Strawberry Ice Cream After we swam my mother let us get ice cream. Yellow-green maple seeds drifted in the sunbeams. Barefoot we walked to the window across hot concrete. It was only later I hated her endless prep-school letters. I liked strawberry, how cold the pulp felt in my teeth.
Recipe for a Heavy Heart Pull three scallions from the rich dark soil. Clean them. Slice them. Scatter them in the pot where your heart is cooking. Add a cup of snow from your childhood, algae from the pond, the communion wine you didn’t swallow. Chop that honeymoon photo of your father, the one you forgot about, mix it with lawn clippings, fold in the soft remains of apples gnawed by wasps. Offer it to the heat. How different the ingredients taste as they blend. Simmer to the point of tenderness, hours, days, whatever it takes. This is the feast you have waited for: nothing overlooked, nothing overdone.
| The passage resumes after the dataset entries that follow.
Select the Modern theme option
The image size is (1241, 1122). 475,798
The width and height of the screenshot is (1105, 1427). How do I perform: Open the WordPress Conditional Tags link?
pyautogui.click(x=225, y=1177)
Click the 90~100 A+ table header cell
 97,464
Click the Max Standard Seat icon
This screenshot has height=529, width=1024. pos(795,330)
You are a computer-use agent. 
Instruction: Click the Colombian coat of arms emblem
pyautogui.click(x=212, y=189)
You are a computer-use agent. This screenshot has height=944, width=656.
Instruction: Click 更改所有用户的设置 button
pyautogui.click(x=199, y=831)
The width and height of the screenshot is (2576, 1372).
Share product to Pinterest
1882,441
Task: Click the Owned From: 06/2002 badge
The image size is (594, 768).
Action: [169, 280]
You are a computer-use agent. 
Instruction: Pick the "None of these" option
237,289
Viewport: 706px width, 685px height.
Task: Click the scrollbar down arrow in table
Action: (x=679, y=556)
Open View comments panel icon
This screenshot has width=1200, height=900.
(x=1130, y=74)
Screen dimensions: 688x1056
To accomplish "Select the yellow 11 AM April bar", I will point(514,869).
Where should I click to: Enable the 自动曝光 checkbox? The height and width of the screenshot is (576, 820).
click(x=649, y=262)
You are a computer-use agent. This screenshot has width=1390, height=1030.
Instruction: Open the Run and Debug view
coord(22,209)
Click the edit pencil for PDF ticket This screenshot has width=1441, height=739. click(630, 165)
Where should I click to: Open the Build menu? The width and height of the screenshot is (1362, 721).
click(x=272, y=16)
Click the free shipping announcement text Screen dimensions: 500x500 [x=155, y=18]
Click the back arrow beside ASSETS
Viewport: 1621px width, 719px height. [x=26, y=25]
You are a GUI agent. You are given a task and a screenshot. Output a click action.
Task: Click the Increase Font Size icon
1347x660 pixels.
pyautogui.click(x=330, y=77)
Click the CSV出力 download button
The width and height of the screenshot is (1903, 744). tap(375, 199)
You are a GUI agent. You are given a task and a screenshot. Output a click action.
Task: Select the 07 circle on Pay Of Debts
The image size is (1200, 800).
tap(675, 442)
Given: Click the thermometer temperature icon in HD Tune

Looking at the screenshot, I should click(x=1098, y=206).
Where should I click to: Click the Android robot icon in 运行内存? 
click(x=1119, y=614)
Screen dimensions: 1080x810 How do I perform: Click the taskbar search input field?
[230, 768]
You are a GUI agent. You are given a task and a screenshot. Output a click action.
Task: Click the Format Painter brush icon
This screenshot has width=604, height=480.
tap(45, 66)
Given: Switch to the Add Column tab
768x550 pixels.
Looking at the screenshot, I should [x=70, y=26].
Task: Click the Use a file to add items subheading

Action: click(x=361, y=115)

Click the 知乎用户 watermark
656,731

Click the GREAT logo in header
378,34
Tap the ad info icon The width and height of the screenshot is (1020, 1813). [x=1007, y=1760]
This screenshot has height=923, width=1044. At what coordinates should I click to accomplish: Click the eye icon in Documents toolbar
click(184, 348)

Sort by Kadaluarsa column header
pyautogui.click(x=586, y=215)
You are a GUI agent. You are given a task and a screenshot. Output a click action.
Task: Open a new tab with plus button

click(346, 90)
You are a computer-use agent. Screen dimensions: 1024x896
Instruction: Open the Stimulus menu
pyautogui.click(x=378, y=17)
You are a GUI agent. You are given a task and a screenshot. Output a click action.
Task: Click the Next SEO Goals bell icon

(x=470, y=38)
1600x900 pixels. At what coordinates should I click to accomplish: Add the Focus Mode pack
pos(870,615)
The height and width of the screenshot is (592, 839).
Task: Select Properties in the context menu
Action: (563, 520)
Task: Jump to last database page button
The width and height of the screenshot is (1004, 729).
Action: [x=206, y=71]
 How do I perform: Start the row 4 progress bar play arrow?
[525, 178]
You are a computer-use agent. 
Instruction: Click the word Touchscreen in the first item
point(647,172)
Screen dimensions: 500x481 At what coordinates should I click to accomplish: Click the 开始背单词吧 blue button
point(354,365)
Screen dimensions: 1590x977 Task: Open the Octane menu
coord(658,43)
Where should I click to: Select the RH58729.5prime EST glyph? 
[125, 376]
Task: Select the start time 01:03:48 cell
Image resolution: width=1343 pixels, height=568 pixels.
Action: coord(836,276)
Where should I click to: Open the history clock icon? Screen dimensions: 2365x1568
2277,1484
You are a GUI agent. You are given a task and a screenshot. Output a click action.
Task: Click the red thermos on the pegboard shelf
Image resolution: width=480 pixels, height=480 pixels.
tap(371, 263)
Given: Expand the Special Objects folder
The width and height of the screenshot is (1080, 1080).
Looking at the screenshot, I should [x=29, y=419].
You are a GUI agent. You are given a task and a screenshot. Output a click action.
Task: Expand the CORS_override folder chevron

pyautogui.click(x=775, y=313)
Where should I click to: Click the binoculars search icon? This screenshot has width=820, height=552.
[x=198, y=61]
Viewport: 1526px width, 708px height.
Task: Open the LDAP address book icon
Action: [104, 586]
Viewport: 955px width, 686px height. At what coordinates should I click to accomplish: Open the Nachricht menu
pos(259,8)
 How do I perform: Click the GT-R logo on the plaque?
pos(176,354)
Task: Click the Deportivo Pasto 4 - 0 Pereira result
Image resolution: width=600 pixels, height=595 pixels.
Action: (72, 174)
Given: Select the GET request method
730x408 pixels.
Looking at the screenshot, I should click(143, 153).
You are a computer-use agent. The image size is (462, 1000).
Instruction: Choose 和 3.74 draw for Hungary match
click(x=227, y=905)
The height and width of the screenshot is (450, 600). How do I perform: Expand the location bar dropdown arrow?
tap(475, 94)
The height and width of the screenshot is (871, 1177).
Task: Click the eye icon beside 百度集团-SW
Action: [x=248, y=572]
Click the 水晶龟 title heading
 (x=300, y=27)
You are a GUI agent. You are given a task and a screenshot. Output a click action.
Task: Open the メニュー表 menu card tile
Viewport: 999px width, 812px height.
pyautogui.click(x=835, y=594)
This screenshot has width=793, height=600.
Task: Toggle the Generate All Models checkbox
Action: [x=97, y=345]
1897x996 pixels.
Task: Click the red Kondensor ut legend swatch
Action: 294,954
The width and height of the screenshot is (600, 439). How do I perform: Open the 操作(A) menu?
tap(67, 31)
A Man Like You Deserves French Fries Behind a counter where flaw- less cabinets flick out straws, three machine tenders in green and white await my word. I call to one, a young girl near a tall device like an injection mold, offer the spoils of my pocket for something thick and cold she can dump in a cup with chocolate. Her smile slides its fingers up my thighs. She says A man like you deserves French fries.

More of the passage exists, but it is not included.